How local government finance works

October 2022 | Dr John Livesey

How local government finance works – what is the outlook and implications for future capital schemes?

Since the austerity agenda that began with the Conservative – Lib Dem coalition government in 2010, local councils have become used to annual reductions in central government funding.

Steadily reducing grants have placed increasing financial pressure on councils, along with a requirement to balance budgets by progressively cutting local public services and undertaking activity to increase council tax and business rates income.

Combined with steadily increasing demand growth for adult and children’s social care services, pressures on council budgets have been very challenging. This has been a particular issue for councils in more deprived areas of the country, as revised government funding formula has created a more even distribution of resources, less influenced by deprivation levels.

Government has recognised pressures in social care, providing some dedicated social care grants and introducing the social care levy that has enabled councils to raise funds for adult social care through council tax.

▸ Task prompt
According to the article on local government finance, what did the government introduce to let councils raise funds for adult social care through council tax? The rows that come next have no connection to the article on local government finance.

▸ Available data

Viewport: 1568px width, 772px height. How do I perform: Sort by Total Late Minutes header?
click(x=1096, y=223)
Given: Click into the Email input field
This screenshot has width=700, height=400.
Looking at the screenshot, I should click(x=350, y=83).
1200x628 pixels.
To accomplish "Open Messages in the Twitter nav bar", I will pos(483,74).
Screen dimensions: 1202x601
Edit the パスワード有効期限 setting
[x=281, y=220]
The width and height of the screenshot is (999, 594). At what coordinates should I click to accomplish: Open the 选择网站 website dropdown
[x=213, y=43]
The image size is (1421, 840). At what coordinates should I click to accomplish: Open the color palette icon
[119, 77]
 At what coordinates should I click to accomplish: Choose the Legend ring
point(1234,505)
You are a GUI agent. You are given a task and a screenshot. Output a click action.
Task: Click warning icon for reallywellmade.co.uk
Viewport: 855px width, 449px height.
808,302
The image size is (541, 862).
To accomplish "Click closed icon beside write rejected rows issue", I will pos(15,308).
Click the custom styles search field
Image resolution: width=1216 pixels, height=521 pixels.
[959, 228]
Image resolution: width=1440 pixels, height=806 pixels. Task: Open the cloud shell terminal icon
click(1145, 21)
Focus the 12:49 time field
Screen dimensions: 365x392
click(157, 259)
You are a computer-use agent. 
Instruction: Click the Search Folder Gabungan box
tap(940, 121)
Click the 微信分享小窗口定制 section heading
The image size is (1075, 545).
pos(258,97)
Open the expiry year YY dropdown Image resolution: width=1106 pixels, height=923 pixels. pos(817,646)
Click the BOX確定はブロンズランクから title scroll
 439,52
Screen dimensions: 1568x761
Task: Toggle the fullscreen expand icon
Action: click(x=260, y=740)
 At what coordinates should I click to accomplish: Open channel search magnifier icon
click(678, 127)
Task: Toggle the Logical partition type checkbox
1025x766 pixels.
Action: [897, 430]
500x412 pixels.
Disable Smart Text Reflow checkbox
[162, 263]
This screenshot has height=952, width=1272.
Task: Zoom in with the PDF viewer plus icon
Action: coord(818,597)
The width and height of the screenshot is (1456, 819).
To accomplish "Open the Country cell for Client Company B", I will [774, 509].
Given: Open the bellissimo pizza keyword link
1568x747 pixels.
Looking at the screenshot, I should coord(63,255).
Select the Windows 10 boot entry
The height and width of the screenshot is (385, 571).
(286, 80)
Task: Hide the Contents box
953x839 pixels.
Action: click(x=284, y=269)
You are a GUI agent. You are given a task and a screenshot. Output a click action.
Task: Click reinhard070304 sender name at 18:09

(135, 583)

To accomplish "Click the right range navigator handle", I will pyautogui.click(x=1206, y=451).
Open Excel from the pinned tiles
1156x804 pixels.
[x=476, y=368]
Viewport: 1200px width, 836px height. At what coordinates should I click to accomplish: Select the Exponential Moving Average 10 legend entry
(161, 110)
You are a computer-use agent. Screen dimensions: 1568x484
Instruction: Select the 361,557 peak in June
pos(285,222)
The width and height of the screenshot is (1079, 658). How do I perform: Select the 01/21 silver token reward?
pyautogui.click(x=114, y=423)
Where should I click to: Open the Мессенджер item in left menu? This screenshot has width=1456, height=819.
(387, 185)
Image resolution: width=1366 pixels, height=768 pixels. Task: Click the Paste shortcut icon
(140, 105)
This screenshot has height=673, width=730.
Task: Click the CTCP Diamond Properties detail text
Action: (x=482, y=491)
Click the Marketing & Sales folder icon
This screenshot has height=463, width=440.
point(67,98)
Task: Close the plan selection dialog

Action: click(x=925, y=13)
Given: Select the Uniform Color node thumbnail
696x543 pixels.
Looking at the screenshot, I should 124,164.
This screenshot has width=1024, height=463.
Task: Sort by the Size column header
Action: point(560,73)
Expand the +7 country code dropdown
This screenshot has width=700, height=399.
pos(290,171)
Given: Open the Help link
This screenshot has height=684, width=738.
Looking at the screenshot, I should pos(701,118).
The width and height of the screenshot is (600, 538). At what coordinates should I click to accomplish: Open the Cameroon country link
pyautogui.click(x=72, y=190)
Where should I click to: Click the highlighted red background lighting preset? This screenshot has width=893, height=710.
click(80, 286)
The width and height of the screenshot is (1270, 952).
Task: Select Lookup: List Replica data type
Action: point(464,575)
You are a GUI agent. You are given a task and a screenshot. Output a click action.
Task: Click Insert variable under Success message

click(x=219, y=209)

▸ Result for this exercise
The government introduced the social care levy.